No other business is run like publishing because publishing is not really a business. Its efforts to make any money--which is done for the sole purpose of keeping the BS going and people in the positions they have where they need not do anything, create anything worthwhile, possess competence, work hard--are all centered on getting the people in it to pay for it and never to produce and sell anything that might be of use to people in the world, which to some degree or other is how every other business works.
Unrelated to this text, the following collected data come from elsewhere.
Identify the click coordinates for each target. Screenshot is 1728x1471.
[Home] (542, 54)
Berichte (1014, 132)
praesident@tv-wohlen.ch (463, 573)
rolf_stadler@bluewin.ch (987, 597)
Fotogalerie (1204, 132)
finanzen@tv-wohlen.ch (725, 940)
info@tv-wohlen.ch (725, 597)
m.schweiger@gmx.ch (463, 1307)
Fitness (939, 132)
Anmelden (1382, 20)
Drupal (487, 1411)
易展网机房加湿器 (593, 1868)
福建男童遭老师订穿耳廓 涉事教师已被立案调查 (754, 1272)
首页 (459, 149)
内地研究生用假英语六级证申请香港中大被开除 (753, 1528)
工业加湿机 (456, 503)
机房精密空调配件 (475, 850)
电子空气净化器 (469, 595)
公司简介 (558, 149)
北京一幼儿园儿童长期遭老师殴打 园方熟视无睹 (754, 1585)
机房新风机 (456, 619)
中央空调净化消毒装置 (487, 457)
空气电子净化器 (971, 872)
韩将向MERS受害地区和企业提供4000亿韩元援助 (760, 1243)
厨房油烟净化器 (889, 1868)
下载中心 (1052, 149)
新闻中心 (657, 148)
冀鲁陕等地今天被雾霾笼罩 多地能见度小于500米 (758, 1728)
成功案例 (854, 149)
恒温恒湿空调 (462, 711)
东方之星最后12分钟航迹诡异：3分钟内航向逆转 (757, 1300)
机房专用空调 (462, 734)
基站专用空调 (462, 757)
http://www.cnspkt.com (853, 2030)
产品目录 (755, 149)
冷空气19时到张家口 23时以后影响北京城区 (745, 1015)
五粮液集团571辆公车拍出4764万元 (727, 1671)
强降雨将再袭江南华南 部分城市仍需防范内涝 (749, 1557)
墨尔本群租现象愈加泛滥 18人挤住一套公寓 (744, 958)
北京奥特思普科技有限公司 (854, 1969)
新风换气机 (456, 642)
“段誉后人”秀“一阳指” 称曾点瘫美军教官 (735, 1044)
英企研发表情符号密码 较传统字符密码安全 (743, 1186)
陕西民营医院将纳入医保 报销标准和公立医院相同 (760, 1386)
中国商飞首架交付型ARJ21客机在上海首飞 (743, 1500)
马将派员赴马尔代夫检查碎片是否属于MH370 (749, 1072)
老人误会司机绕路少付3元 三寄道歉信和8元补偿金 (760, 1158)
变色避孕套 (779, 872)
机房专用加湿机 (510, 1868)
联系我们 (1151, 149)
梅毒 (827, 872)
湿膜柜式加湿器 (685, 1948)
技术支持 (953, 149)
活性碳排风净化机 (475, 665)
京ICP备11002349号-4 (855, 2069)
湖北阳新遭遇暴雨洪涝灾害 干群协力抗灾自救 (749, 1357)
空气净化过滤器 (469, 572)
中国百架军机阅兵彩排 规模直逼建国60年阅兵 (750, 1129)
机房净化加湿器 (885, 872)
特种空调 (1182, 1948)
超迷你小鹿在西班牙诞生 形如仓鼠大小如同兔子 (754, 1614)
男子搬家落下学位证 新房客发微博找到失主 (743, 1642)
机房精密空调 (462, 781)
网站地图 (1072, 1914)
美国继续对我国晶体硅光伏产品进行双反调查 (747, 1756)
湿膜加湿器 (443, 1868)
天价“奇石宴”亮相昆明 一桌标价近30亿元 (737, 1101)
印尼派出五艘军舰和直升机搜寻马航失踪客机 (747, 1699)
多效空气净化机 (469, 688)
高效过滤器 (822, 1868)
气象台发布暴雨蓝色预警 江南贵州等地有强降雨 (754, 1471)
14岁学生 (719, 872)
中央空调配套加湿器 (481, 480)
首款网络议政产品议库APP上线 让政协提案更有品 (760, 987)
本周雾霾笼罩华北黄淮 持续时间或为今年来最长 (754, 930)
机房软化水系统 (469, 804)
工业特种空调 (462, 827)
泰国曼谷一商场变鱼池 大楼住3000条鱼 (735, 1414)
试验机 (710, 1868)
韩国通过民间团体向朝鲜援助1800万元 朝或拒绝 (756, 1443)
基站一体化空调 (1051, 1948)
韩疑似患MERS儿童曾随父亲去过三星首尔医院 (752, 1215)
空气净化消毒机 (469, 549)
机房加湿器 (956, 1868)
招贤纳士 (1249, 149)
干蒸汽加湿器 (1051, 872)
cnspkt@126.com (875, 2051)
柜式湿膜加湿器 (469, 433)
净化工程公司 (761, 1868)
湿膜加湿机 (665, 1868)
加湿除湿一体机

But back to people in general.


There are so many people where trying to talk with them is no different than if you were trying to converse with a squirrel. I'm being literal. Or close to it. The world is your conversational and romantic oyster if you are such a person. Because everyone is just like you. They're that simple and they have as little to say--and no ability to put anything into words--as you do. The further away you are, though, from being that kind of person, the more you're just fucked for options.


I seriously could have a more rewarding exchange in the Public Garden today with a squirrel, and if I have a peanut on me, it won't be close.